The Close connection – part 10 – the dining table

It’s rather a fine refectory table.  A young friend of ours, who was a very good joiner, had several wide oak planks in his workshop, 8 feet long.  And that was, half the reason why we commissioned the table from him.  He had some lovely wood.  The other half of the reason started in 1987, with the Great English Hurricane of 16th October – which wasn’t a true hurricane, of course, but which certainly was the biggest windstorm in living memory.

Russell had a 7 acre apple orchard, quarter of a mile from here by the river.  There were lots of trees and he used to pick the apples for cider-making.  But in time, the price he could get for the apples went down to a matter of pence per bushel and so he just left them.  But it was a lovely place, with lots of wildlife, though very overgrown.  However, in the great storm, nearly all the trees blew down, in a domino effect.  There was devastation there.  And they couldn’t be left, the ground was waterlogged and getting a tractor in to pull them all out – I can’t remember what happened to the wood, whether it was brought back and cut up or sold or what – made the place a terrible mess.  So we had it levelled and improved the drainage a bit – not a great deal of change, we took advice from the wildlife trust people – and didn’t replant.  We let a friend graze sheep there, because they would crop the grass without being at all destructive.

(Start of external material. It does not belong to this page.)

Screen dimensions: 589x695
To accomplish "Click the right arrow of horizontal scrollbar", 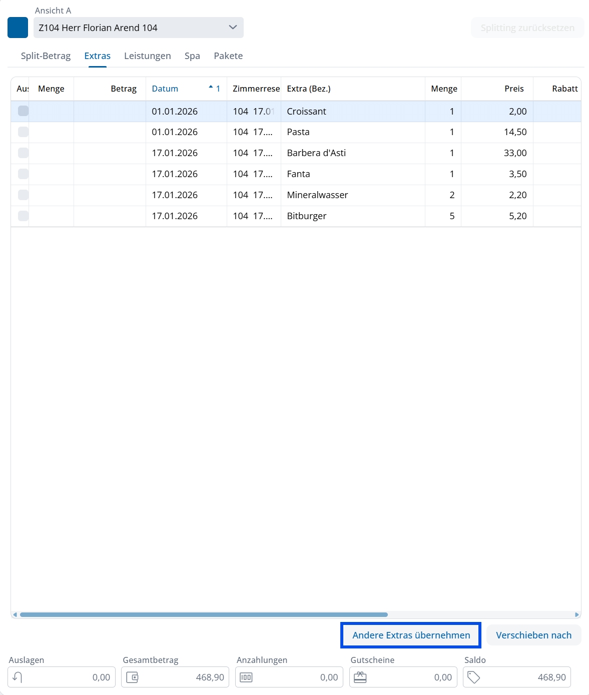I will point(577,614).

One of the few trees left was a fine oak in the prime of life.  We were so glad it hadn’t been damaged.  However, a year or so later, for no apparent reason, it fell down in a minor gale.  We could only think that, for its entire life, it had been surrounded by other trees which formed a windbreak, so it hadn’t got a really sturdy root system.

The biggest part of the trunk was quartered vertically and turned as green wood into the legs of the dining table.  Look at it next time you’re here.  The top of the table, everything about it, is beautiful.  However, it’s not as Russell and I agreed it would be.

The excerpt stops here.